The phone call was quiet, but the offer was deafening. Greg Norman reached out to a two-time major champion with a sum so staggering it was almost impossible to refuse. That single conversation launched a movement that rattled professional golf to its core. Now, less than three years later, the rebel league is facing an uncertain future—unpaid vendors, a postponed event in New Orleans, and a Saudi sovereign wealth fund that has decided golf is no longer worth the price.

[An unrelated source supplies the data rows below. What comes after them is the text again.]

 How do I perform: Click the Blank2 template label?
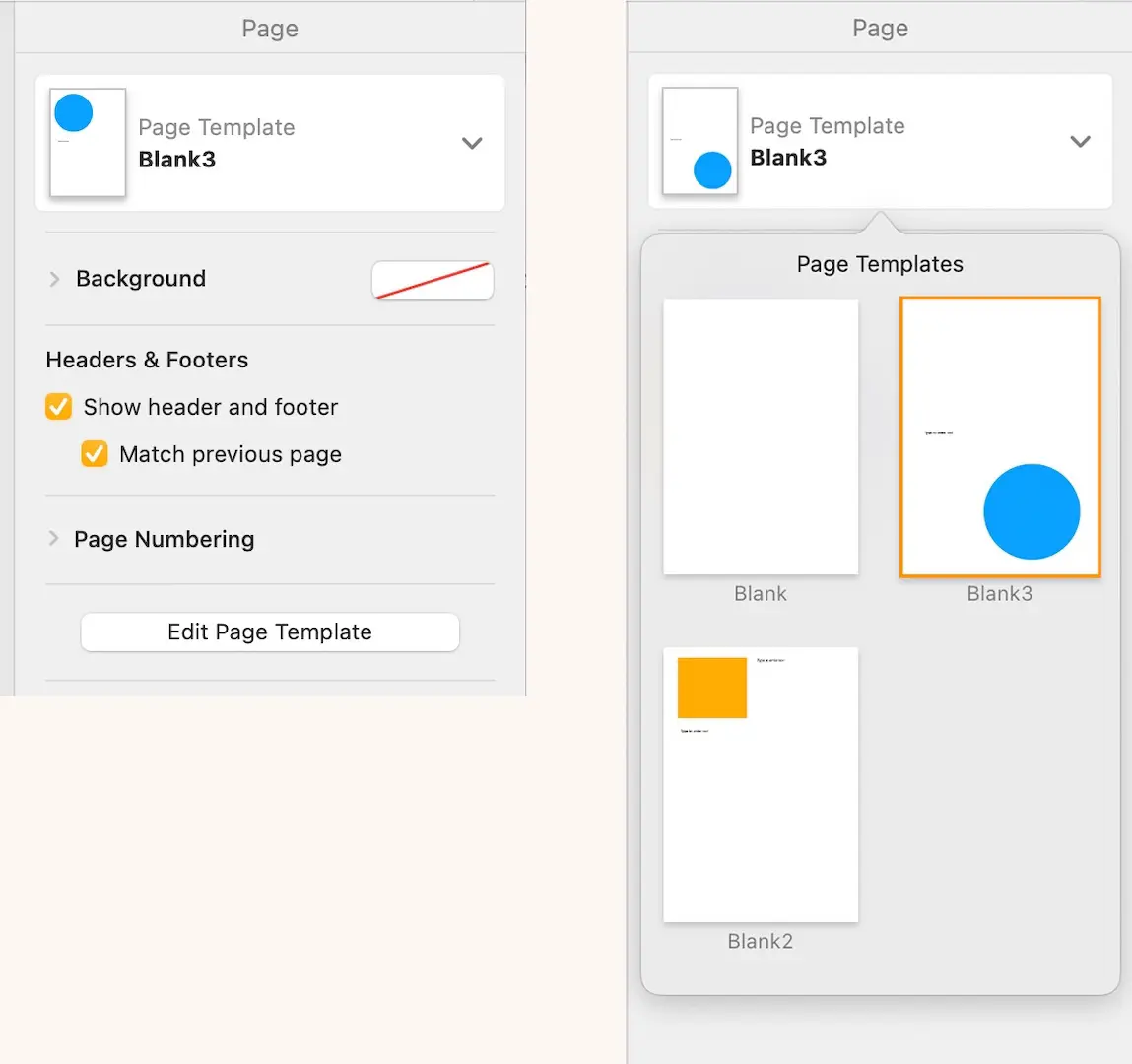tap(761, 942)
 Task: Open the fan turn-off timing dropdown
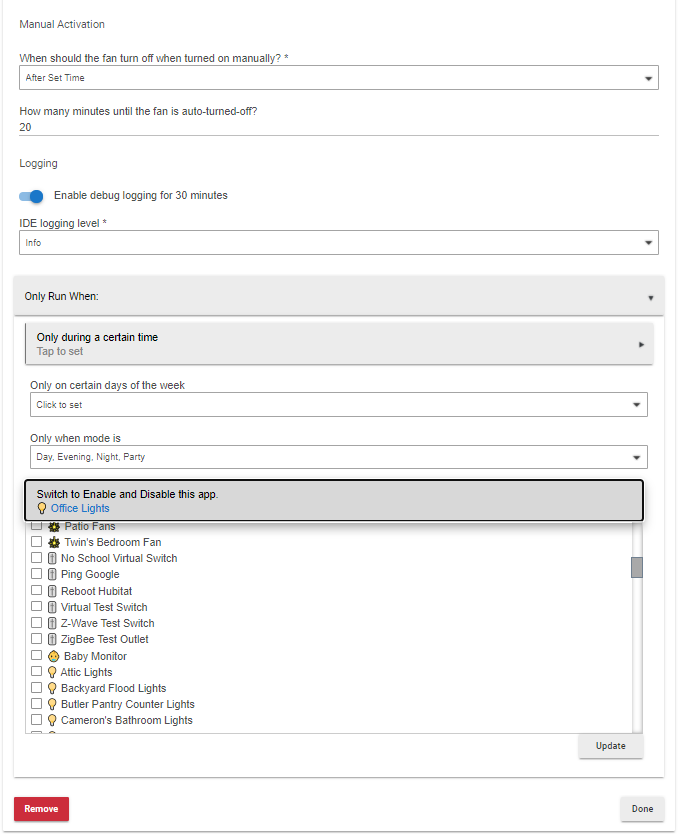(x=339, y=78)
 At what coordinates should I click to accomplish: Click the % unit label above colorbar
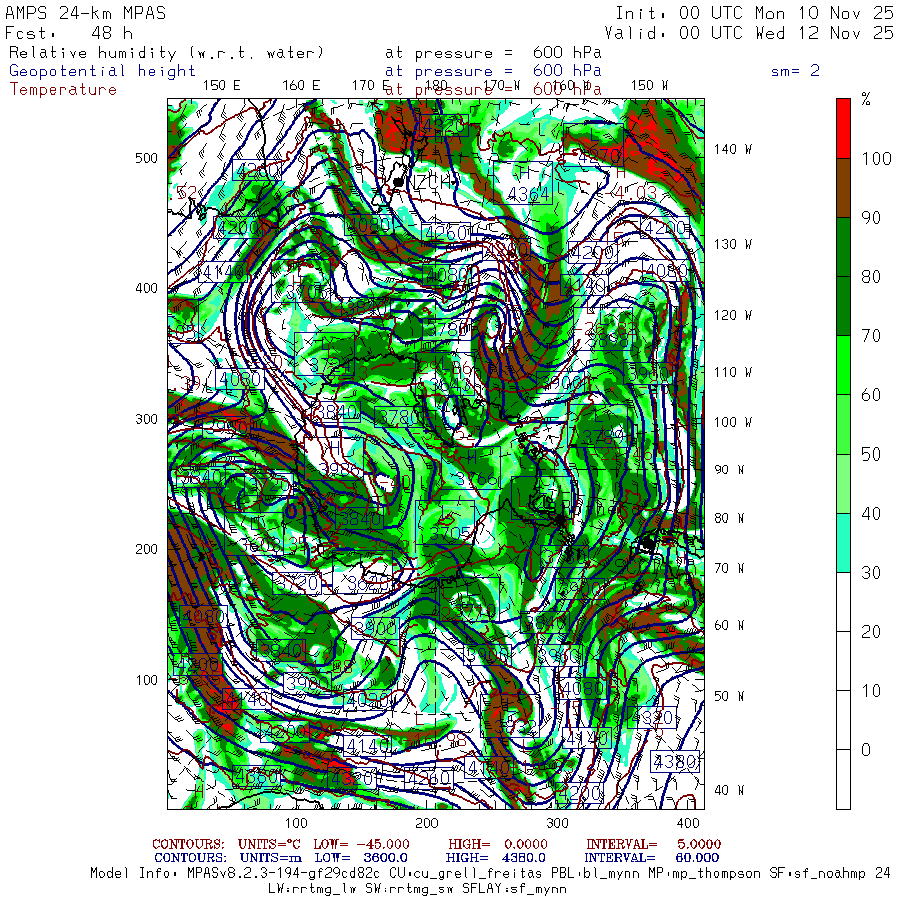(x=866, y=100)
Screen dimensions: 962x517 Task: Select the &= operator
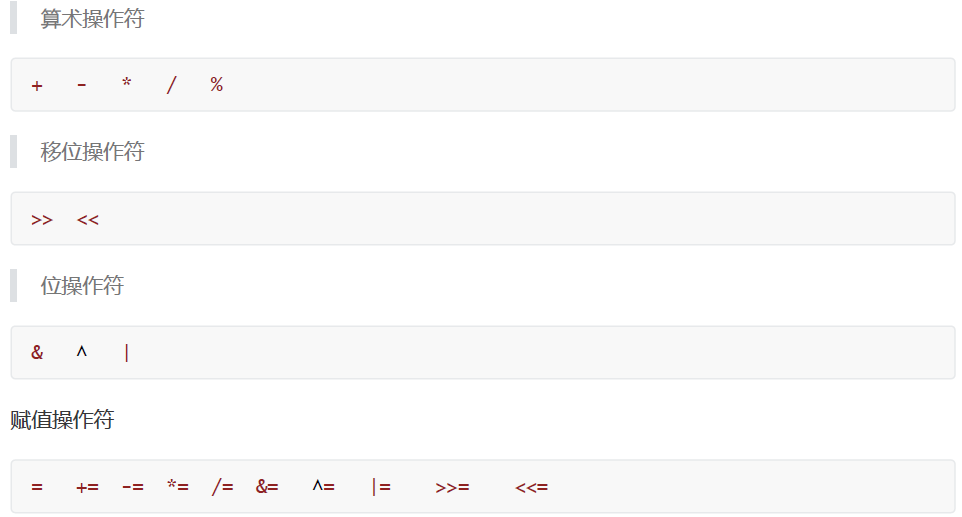pos(267,487)
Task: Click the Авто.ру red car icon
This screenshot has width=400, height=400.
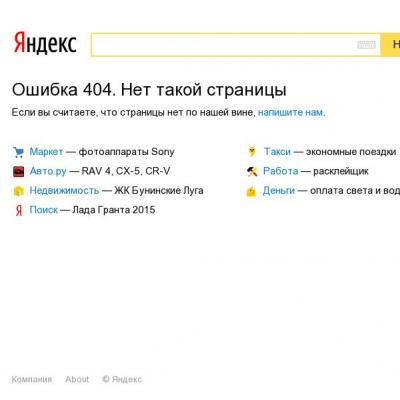Action: [19, 172]
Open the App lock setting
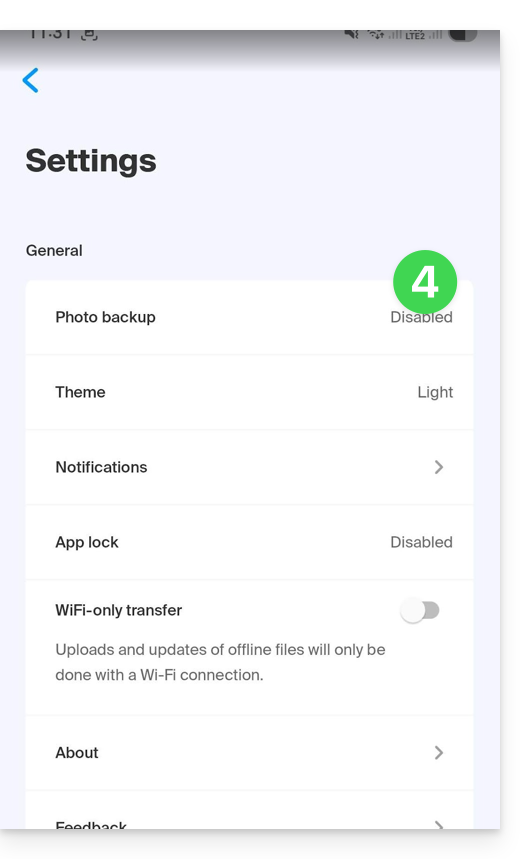 pos(249,542)
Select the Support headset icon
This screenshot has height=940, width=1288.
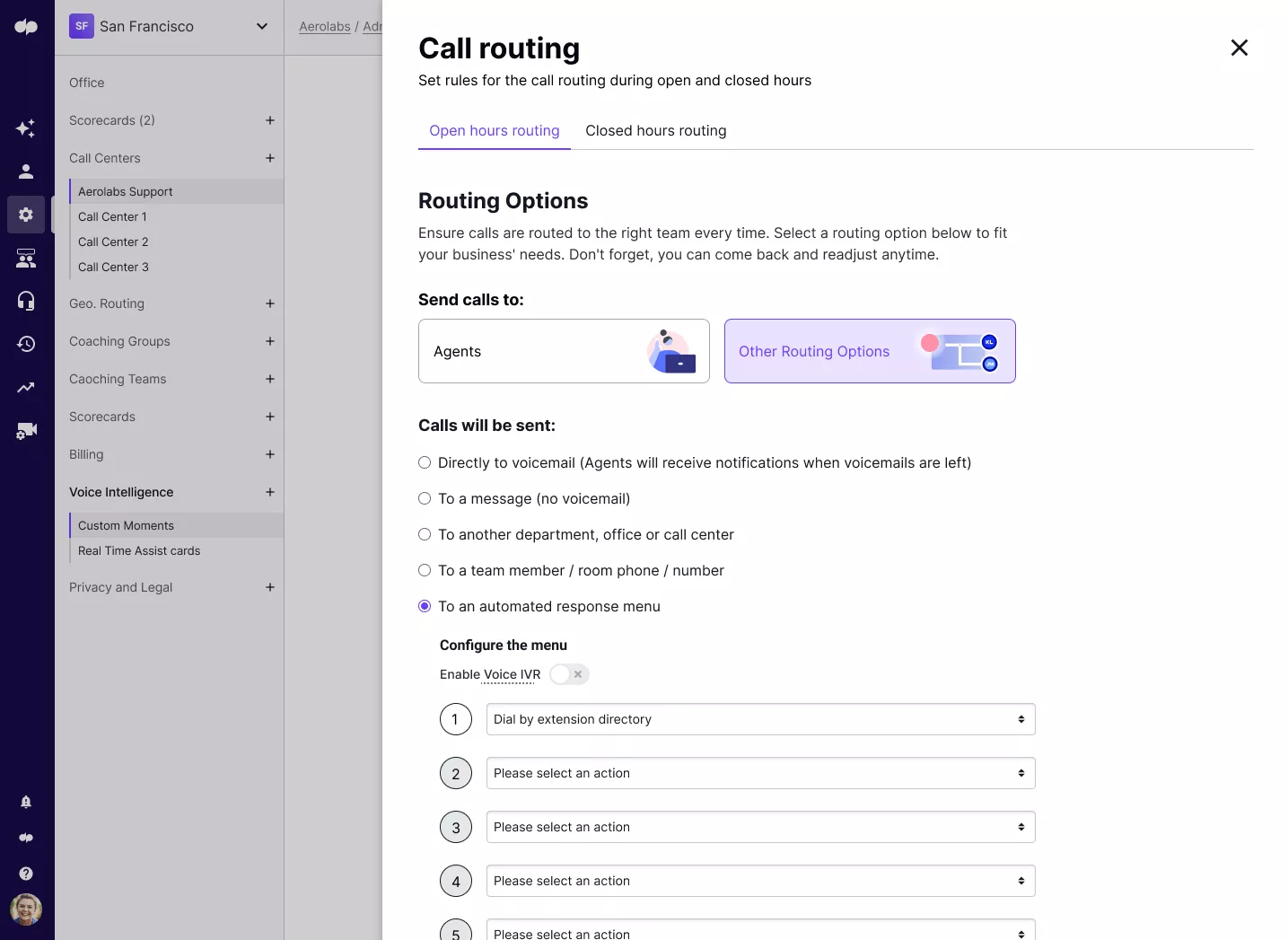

On Thursday, the Public Investment Fund of Saudi Arabia formally announced it will end its backing of LIV Golf at the close of 2026, according to The Express. "The substantial investment required by LIV Golf over a longer term is no longer consistent with the current phase of PIF’s investment strategy," the fund stated. LIV quickly responded with plans for an internal reorganization, desperately seeking multiple long-term investors to replace the PIF money.
The writing had been on the wall for weeks. The PIF has poured more than $5 billion into the breakaway tour since its explosive 2022 launch, but the losses have been staggering—an estimated $400 million per year, according to Bloomberg News, with no television revenue and no clear path to profitability anytime soon.
What the Saudis boldly built began as a genuine threat to the PGA Tour. Dustin Johnson, Phil Mickelson, Brooks Koepka, Jon Rahm, and Cameron Smith all walked away from the established circuit for guaranteed money unlike anything professional golf had ever seen. It ignited a civil war in the sport. Rory McIlroy called it an affront to tradition, while fans and players alike were forced to pick sides.
But the Iran War’s devastation of Saudi oil infrastructure accelerated a strategic reckoning at PIF that was already underway. What was once seen as an international vanity project became a financial liability the kingdom could no longer justify. As the rebel league flames out, it leaves behind a fractured sport, a roster of players with uncertain contracts, and a cautionary tale about the cost of disruption in professional athletics.